Financial trigger for hardware: Measured API costs >$80 CAD/month, or CPU-only quality demonstrably insufficient for target workflows.
Models (all free via Ollama)
Section titled “Models (all free via Ollama)”| Model | Effective params | Runs on | Best for |
|---|---|---|---|
| Gemma 4 E4B (Apache 2.0, Apr 2026) | ~4.5B | CPU-only | Start here |
| Gemma 4 26B MoE | ~4B active/token | 12 GB VRAM | Agentic coding after GPU upgrade |
| Qwen3 14B Q4 | 14B | 12 GB VRAM | Coding/SWE alternative |
| DeepSeek V3.2 | MoE | 24+ GB VRAM | Complex reasoning (future) |
Key Warnings / Gotchas
Section titled “Key Warnings / Gotchas”- Amazon.ca third-party prices are inflated — always filter to “Sold by Amazon.ca” for accurate Beelink pricing
- Existing PSU must handle GPU upgrade — verify wattage on PSU label before buying RTX 3060 (needs 450W+)

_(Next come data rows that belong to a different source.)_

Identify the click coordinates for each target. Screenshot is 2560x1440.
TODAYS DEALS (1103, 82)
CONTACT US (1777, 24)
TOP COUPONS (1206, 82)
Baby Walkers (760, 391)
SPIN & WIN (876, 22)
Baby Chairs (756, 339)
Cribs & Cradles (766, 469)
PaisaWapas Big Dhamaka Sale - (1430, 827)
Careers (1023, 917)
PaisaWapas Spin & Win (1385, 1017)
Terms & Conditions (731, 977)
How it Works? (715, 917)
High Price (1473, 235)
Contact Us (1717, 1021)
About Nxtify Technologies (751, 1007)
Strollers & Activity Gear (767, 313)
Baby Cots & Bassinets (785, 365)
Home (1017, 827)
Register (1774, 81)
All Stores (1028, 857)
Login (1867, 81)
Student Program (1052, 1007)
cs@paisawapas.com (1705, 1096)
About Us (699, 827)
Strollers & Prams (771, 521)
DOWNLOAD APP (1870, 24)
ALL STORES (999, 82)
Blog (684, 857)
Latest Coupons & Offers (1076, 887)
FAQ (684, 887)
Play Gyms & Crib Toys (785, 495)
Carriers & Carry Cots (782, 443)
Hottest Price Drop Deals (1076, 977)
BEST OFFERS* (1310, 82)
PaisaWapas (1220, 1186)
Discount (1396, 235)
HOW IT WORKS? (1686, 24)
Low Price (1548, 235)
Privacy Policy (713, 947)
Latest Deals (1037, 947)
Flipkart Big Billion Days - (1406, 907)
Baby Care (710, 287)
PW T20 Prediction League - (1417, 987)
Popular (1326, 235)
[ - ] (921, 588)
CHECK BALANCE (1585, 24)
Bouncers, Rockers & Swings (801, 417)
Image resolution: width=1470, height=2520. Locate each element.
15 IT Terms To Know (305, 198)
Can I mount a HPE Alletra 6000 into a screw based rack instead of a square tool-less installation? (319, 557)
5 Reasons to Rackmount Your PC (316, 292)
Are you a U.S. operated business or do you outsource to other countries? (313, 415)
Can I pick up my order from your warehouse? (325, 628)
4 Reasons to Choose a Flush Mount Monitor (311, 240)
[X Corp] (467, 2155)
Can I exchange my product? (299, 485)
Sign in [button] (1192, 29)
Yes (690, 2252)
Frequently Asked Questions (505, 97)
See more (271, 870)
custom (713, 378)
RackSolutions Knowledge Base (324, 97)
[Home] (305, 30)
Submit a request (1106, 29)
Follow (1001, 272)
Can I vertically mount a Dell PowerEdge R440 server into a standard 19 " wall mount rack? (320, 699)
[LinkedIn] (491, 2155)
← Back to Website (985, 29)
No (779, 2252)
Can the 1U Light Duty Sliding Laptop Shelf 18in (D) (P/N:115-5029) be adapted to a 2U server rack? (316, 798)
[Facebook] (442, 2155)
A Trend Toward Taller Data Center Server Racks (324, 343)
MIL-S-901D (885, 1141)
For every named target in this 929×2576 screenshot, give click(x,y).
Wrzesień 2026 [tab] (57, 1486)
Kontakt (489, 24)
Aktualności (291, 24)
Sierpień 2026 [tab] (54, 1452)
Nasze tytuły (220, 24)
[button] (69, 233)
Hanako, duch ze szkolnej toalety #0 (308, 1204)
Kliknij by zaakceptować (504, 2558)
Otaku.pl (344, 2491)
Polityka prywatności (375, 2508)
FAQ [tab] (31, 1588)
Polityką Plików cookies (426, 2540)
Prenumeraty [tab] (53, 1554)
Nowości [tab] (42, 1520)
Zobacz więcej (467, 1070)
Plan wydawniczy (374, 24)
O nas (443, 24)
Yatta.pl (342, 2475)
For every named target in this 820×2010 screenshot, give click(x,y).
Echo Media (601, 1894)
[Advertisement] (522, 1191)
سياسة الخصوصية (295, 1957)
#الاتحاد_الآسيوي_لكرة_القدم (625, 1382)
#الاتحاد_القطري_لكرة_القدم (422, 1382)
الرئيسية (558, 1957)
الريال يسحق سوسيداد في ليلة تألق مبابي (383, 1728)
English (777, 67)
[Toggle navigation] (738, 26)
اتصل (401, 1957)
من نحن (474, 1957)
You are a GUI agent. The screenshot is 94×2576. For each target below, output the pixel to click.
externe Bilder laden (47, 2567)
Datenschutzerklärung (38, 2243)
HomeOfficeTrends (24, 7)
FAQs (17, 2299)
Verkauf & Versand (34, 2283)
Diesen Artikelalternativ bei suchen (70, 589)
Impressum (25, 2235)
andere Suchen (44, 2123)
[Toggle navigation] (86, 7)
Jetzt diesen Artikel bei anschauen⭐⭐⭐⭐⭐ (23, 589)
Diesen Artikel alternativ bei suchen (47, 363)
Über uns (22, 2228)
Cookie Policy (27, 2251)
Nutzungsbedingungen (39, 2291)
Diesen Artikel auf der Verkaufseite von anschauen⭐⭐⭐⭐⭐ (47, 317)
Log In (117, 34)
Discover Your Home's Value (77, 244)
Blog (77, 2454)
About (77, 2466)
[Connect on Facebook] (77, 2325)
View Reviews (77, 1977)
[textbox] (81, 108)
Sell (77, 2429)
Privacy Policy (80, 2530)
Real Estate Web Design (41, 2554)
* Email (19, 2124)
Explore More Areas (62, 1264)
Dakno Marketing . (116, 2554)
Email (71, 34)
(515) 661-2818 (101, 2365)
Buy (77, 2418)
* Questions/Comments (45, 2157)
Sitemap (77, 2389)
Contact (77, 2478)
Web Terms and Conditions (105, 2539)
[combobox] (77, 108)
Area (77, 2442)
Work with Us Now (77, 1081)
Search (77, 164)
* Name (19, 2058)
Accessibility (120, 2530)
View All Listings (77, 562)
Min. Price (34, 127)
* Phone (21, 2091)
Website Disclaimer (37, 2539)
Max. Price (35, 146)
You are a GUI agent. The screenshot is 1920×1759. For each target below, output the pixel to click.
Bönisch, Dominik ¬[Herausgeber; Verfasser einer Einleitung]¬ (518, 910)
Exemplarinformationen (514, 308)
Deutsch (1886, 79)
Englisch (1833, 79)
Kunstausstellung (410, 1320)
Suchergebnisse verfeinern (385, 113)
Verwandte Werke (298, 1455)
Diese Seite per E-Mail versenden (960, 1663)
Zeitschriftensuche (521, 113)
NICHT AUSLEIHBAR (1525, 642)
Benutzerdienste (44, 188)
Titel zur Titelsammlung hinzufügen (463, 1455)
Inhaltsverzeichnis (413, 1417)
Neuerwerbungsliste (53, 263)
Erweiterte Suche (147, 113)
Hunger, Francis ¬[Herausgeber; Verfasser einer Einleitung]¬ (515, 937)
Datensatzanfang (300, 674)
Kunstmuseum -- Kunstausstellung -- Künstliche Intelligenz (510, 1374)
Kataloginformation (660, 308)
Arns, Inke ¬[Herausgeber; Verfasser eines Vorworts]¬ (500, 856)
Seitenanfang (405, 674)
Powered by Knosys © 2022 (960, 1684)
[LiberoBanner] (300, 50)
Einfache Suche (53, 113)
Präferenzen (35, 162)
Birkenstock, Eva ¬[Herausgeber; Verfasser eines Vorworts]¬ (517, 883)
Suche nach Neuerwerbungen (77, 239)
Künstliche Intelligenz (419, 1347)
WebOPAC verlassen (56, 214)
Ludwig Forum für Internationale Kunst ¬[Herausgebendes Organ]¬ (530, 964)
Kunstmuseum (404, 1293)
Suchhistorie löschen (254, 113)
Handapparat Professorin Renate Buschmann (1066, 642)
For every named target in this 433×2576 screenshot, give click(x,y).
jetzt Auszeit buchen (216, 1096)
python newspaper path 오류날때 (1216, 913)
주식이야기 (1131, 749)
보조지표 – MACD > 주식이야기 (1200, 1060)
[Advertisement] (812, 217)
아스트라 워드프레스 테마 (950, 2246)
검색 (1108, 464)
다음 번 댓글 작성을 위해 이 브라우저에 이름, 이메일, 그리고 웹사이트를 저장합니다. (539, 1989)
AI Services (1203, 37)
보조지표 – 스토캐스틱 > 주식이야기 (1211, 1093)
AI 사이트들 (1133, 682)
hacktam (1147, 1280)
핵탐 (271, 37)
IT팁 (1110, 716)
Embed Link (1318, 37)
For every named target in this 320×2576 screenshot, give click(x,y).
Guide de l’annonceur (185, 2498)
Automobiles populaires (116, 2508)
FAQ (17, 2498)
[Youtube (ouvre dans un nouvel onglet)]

- OpenClaw security posture — do not deploy with business data until at least late 2026
- Payback math: RTX 3060 ~4 months; Beelink ~4 years; RTX Pro 6000 never — hardware decision must be triggered by measured cost, not assumed need
Lessons Learned
Section titled “Lessons Learned”1. Hardware decisions need a measured trigger, not assumed ROI This decision went through multiple revisions (AMD mini-PC → RTX Pro 6000 Blackwell → back to mini-PC → “do nothing” → GPU upgrade) because the use case kept shifting. The root cause: the actual workflow (overnight-only, human review is the bottleneck) wasn’t pinned down until late in the analysis. The correct pattern for any future hardware decision:
- Define the actual workflow and its usage pattern first
- Measure the real cost of the current approach (API spend, time lost)
- Only buy hardware when a specific, measured trigger is hit — never on assumed ROI
2. The Three-Tier Model is the reusable mental model for AI tooling decisions Frontier models (CC/Cursor) are expensive per token but unmatched for judgment. Local models are cheap/free but behind on quality. The resolution isn’t either/or — it’s explicit tier assignment:
- Tier 1 (Frontier): Design, architecture, complex reasoning, QA gates
- Tier 2 (Local): Execution of well-specified work, overnight batch tasks, background agents
- Tier 3 (Frontier QA): Final review before deployment This model applies to any future AI workflow or tooling decision — always ask which tier a task belongs to before choosing the tool.